■ EXERCISE OBJECTIVE ■
Starting with the line that contains "Task: Open the Response tab" and ending with the last line of the listing, print each line exactly. Pictures stay out.

■ EXTRACTED INFORMATION ■

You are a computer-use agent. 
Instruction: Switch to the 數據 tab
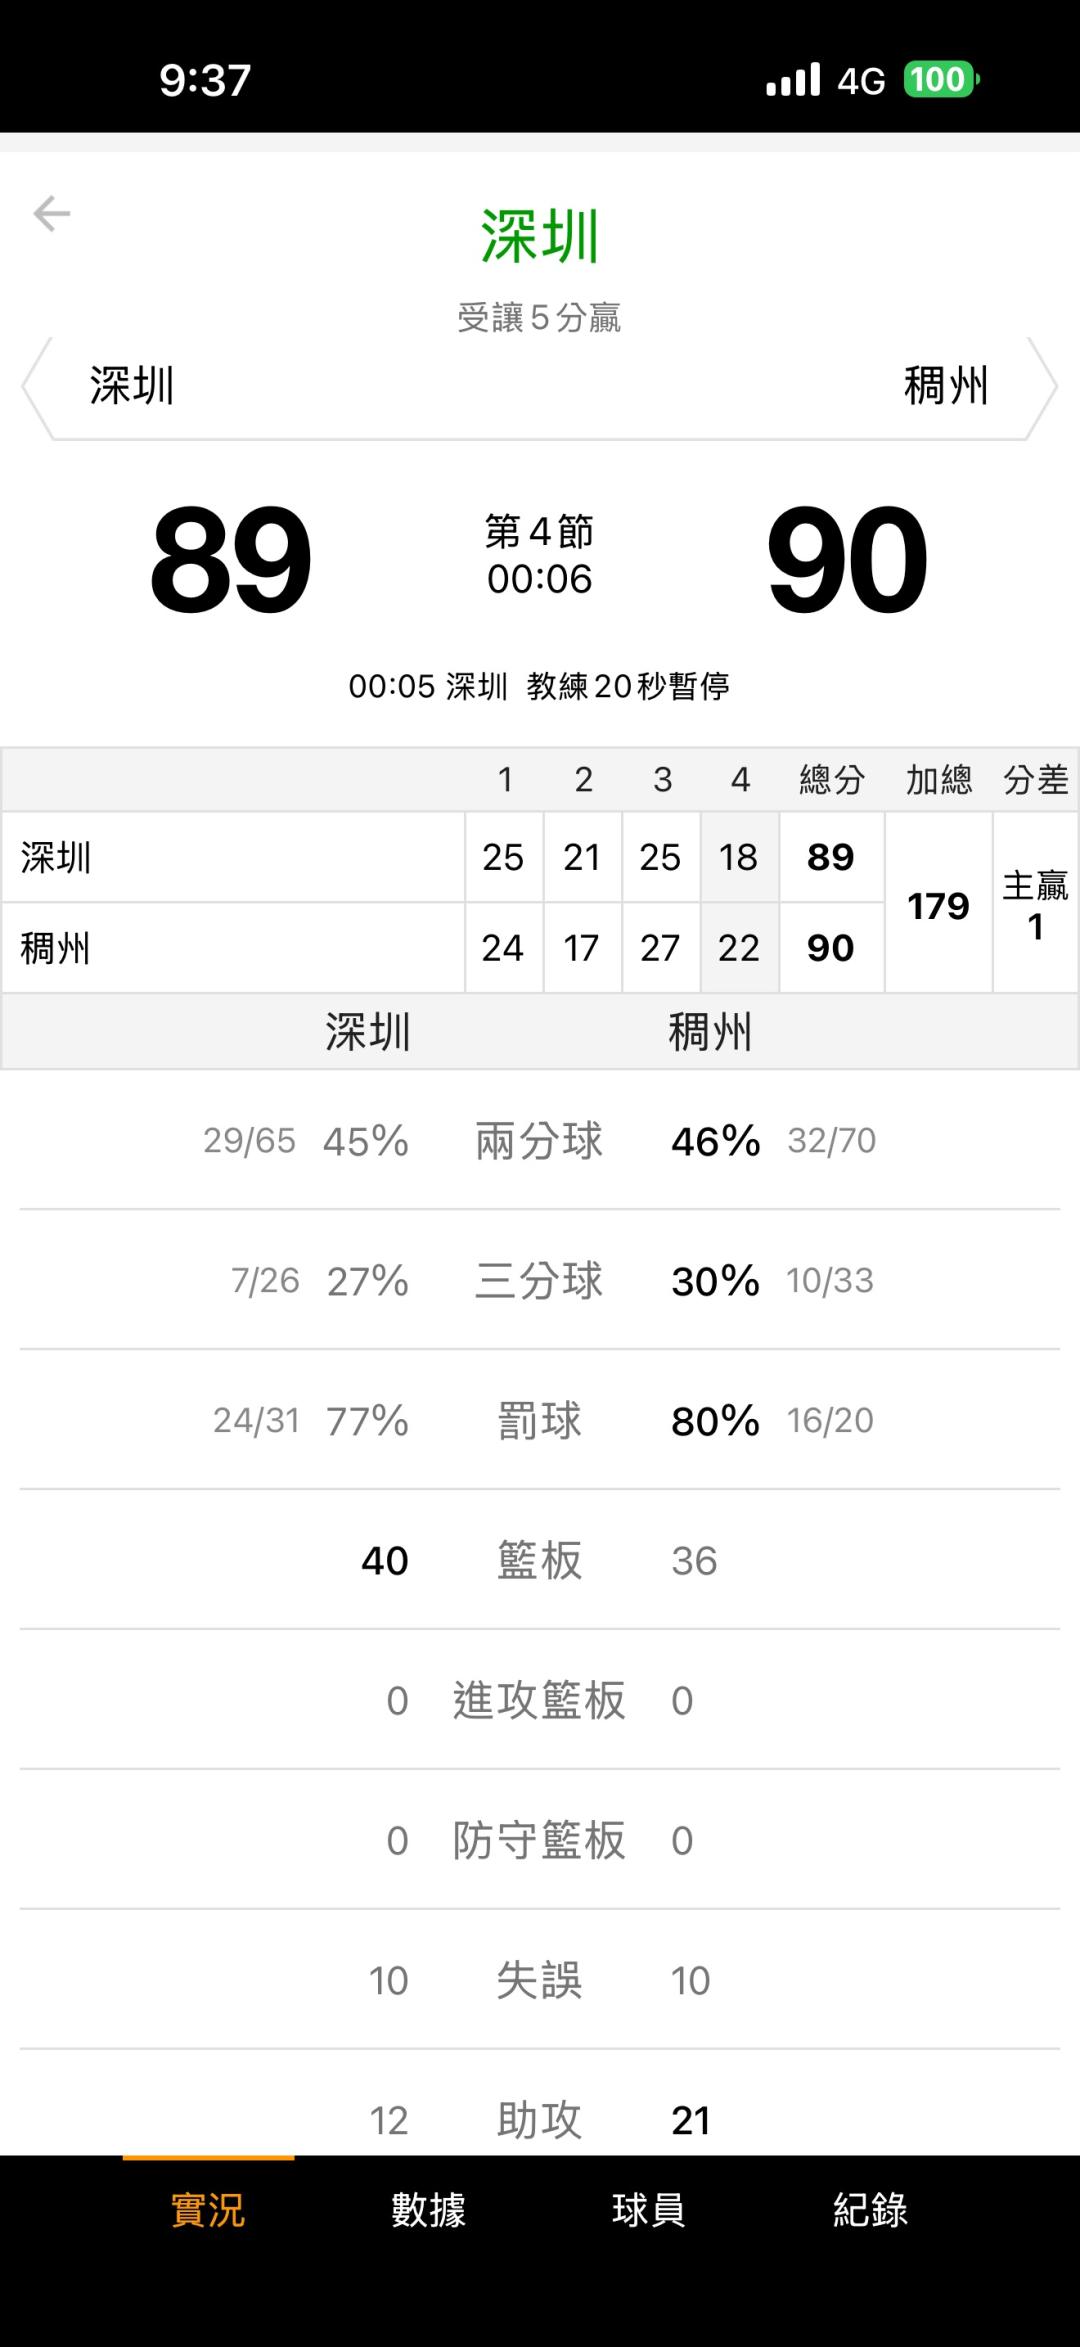(429, 2209)
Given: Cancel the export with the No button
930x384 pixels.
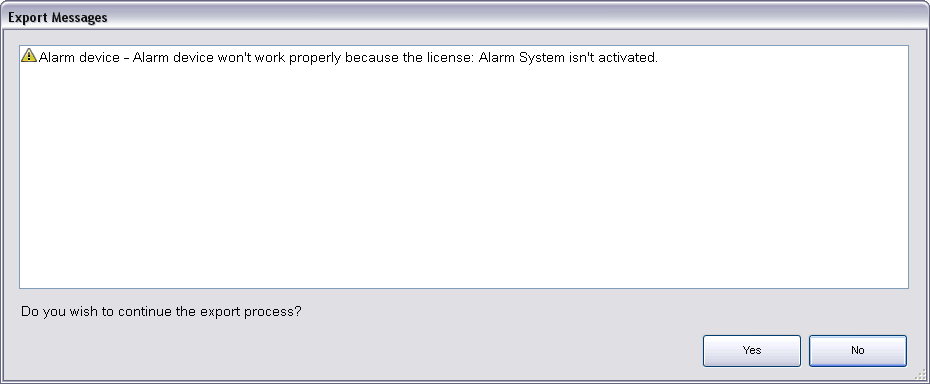Looking at the screenshot, I should click(858, 351).
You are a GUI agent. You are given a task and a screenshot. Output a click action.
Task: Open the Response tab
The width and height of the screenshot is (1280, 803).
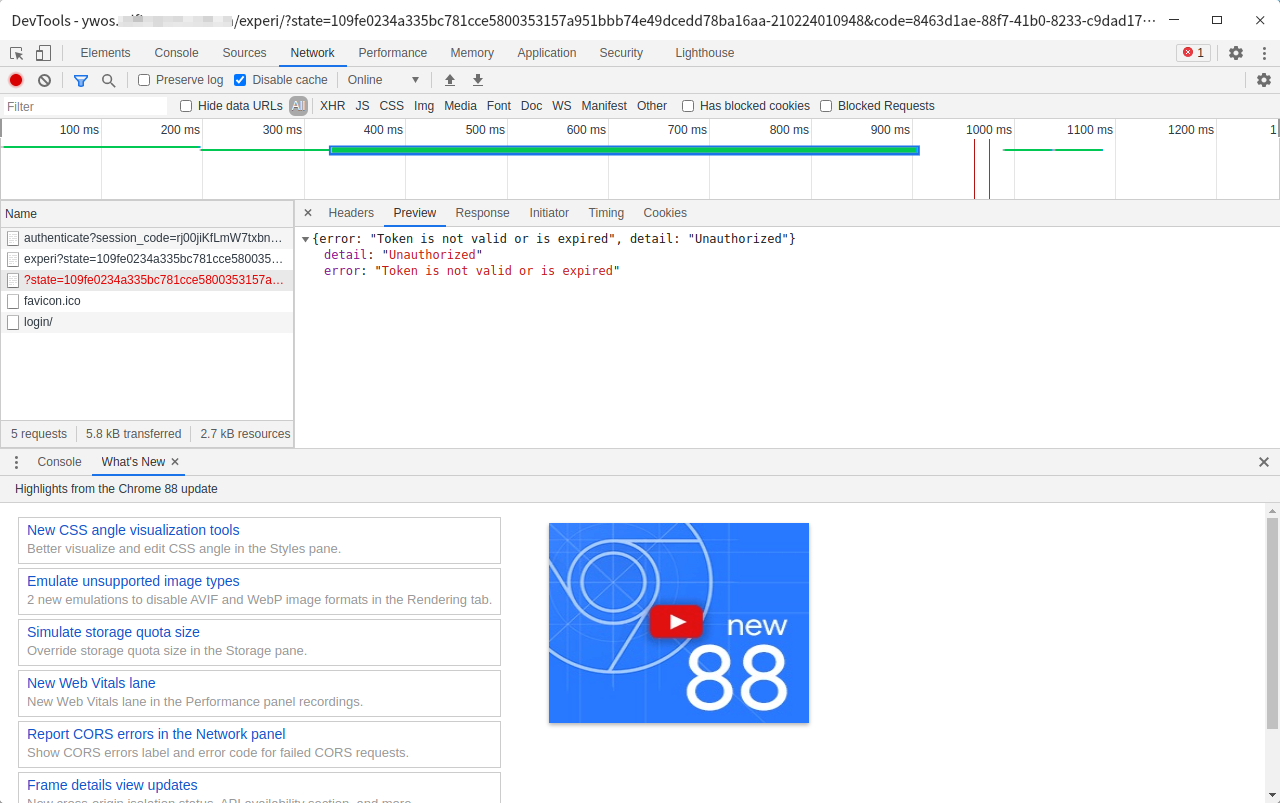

■ RESULT FOR THIS TASK ■
Task: Open the Response tab
The width and height of the screenshot is (1280, 803).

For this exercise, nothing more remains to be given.